*** Data for review Section Begins ***

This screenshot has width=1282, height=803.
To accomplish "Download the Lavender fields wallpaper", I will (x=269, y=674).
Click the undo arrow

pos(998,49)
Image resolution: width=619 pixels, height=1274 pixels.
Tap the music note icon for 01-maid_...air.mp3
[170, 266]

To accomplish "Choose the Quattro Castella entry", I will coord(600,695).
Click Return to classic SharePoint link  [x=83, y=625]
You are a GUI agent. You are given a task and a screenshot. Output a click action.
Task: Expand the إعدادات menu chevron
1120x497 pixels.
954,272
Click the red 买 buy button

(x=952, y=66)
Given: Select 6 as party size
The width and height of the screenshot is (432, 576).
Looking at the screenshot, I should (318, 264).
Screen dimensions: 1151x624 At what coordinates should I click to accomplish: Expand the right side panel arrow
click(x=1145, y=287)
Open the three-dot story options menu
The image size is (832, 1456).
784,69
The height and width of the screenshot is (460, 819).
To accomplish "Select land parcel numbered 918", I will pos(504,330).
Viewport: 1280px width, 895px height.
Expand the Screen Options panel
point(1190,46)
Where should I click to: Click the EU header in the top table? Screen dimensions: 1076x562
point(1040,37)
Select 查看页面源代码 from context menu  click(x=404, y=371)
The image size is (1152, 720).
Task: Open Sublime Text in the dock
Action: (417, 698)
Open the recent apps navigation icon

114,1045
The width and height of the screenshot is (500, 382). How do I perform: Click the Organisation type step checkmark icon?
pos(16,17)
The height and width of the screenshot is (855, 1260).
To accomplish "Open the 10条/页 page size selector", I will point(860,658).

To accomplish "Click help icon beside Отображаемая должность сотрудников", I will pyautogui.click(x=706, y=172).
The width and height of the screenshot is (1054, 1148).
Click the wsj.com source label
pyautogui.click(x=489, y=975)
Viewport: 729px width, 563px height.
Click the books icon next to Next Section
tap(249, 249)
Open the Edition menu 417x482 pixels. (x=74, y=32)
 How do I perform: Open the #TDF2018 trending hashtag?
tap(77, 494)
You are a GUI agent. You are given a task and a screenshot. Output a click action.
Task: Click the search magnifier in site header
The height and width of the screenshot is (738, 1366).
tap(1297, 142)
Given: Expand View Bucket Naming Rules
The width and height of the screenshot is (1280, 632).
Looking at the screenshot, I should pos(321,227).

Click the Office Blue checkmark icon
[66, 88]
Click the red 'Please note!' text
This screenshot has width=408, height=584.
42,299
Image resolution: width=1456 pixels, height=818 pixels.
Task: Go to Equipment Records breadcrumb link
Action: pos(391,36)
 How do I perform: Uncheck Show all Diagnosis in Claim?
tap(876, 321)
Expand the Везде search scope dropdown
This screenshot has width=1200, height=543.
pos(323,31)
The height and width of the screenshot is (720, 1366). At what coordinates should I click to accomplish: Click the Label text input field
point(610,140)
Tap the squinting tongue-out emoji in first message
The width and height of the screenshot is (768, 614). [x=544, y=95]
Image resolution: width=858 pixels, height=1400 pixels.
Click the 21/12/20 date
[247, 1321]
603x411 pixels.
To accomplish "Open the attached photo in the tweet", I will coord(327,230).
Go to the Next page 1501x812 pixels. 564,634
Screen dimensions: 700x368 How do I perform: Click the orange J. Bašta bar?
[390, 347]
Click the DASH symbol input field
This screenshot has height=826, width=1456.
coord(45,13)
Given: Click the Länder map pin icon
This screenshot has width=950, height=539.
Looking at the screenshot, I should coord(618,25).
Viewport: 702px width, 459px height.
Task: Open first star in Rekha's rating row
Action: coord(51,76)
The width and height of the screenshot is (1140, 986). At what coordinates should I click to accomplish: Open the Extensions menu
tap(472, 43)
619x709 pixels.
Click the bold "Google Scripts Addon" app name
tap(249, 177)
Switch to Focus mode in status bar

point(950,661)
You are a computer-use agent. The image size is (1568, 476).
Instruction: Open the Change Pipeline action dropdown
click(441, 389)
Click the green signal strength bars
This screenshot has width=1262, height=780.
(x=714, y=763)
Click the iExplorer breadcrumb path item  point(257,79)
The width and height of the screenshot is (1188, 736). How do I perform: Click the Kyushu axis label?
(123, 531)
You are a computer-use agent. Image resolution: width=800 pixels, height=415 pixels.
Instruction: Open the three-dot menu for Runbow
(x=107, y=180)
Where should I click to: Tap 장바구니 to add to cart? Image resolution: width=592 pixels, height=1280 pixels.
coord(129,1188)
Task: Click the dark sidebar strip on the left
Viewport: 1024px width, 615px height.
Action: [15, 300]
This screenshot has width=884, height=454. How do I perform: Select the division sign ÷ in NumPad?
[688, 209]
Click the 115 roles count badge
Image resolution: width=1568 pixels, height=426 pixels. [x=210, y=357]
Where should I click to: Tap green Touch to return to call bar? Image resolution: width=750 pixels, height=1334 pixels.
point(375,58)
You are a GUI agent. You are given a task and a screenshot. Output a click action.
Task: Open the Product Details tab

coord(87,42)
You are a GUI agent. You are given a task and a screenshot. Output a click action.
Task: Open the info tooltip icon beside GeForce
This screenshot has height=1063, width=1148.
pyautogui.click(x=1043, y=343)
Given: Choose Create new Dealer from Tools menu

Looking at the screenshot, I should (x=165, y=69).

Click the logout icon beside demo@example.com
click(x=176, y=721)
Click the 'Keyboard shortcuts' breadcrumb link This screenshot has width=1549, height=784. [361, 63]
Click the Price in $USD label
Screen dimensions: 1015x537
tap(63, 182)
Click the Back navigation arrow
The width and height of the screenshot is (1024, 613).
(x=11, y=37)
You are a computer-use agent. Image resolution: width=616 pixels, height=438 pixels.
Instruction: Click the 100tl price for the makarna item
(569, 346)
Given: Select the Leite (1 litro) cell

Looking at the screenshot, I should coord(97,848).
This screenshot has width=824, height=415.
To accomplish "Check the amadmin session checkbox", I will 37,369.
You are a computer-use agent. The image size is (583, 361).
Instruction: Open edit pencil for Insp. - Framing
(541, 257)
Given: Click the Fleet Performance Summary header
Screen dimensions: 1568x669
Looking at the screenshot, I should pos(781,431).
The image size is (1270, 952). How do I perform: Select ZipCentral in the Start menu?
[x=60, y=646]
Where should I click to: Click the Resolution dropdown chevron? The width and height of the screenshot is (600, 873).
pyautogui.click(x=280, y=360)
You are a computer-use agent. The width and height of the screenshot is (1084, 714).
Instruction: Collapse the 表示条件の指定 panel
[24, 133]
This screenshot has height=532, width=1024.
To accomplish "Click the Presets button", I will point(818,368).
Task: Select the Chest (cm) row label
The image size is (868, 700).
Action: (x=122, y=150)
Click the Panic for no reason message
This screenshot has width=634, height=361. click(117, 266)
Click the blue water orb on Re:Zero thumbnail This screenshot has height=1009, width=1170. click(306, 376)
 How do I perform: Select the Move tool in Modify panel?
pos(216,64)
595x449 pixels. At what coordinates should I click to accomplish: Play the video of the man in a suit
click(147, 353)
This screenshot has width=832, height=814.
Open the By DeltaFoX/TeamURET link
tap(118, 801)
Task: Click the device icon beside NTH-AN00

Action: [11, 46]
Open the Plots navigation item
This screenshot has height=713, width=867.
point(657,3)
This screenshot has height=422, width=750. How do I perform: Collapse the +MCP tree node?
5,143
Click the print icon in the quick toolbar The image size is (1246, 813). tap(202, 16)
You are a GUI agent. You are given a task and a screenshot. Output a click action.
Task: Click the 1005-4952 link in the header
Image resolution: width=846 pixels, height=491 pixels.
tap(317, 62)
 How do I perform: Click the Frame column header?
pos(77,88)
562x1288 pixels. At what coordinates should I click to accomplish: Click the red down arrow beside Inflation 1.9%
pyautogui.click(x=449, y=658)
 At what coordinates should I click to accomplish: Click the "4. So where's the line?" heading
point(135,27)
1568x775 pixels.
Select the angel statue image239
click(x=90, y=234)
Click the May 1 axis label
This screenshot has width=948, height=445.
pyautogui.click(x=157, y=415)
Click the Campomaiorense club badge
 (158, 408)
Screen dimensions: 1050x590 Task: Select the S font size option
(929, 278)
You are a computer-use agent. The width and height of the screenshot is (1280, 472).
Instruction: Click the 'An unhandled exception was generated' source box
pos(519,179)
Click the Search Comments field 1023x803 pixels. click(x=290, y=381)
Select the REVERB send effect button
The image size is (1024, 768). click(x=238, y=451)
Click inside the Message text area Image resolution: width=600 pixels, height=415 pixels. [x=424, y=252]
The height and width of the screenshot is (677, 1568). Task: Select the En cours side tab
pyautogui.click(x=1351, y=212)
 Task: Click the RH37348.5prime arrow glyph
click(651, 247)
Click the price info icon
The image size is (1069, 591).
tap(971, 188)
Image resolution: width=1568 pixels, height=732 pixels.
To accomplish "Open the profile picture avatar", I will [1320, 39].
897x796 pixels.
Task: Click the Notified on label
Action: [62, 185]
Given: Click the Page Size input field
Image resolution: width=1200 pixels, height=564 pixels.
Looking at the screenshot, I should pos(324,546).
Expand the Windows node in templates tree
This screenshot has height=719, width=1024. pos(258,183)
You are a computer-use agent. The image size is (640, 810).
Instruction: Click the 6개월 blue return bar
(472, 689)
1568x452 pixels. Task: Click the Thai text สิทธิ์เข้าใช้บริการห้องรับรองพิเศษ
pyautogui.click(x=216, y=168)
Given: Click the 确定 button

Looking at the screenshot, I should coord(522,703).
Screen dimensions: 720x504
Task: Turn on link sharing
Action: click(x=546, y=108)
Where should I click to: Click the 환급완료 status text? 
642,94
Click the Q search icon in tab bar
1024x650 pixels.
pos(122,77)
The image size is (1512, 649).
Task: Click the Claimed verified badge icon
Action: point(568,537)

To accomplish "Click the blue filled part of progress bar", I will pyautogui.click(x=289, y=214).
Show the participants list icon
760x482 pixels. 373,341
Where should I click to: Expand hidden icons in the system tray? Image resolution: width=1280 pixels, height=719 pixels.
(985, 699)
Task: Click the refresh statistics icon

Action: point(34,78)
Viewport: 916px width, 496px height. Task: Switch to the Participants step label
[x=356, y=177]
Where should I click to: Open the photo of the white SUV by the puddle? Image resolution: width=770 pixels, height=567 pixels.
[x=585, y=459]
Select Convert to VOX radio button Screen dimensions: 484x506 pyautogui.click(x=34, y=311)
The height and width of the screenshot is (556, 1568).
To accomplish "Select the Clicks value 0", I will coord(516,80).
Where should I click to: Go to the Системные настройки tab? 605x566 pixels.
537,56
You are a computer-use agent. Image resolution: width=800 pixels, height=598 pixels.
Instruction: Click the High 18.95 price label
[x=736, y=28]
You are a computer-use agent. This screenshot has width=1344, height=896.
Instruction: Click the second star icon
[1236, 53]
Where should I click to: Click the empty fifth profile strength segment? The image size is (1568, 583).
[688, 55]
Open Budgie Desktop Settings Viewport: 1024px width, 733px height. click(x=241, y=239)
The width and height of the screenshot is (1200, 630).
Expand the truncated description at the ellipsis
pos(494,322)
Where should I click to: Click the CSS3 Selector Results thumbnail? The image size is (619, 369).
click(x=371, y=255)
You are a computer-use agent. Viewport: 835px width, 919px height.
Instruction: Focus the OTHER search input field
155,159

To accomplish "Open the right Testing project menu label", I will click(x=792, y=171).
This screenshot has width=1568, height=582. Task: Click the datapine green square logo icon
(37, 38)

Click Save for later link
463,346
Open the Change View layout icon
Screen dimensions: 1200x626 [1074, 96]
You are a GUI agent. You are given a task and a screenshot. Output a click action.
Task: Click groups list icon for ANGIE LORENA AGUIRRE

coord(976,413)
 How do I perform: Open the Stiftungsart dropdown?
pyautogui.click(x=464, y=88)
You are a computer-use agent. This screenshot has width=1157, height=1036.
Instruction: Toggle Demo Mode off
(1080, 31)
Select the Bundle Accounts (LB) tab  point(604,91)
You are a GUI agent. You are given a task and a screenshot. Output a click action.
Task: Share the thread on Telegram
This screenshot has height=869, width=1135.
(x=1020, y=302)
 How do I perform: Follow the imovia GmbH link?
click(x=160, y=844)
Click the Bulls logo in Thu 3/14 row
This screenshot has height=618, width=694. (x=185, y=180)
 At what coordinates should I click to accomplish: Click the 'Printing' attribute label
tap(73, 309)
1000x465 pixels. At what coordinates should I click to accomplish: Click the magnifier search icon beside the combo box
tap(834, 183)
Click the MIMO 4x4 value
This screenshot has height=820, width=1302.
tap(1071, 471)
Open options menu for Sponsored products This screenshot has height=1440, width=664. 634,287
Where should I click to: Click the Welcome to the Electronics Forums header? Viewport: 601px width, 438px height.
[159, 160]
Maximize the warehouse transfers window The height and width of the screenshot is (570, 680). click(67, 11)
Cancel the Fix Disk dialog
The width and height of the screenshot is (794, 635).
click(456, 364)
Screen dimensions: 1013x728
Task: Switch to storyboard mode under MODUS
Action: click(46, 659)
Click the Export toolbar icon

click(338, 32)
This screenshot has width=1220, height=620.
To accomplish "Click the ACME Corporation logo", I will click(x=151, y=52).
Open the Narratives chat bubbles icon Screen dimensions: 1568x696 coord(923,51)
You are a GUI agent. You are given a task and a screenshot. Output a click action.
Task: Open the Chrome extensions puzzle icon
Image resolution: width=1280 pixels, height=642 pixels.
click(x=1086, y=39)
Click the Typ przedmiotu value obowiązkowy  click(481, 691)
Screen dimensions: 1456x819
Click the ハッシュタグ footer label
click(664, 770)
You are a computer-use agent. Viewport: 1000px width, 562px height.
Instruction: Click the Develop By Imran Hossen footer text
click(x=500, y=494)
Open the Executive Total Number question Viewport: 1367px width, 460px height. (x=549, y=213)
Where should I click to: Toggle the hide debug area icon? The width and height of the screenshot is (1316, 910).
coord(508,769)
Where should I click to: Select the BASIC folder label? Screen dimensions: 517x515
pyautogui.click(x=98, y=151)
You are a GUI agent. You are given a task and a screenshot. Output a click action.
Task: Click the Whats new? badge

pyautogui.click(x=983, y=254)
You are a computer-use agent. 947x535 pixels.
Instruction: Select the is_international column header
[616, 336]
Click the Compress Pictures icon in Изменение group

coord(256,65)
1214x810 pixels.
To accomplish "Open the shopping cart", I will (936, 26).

*** Data for review Section Ends ***

> **Task prompt**:
Looking at the data above, say how many lines contain the word "value", with no added words.

> **Finished task**:
3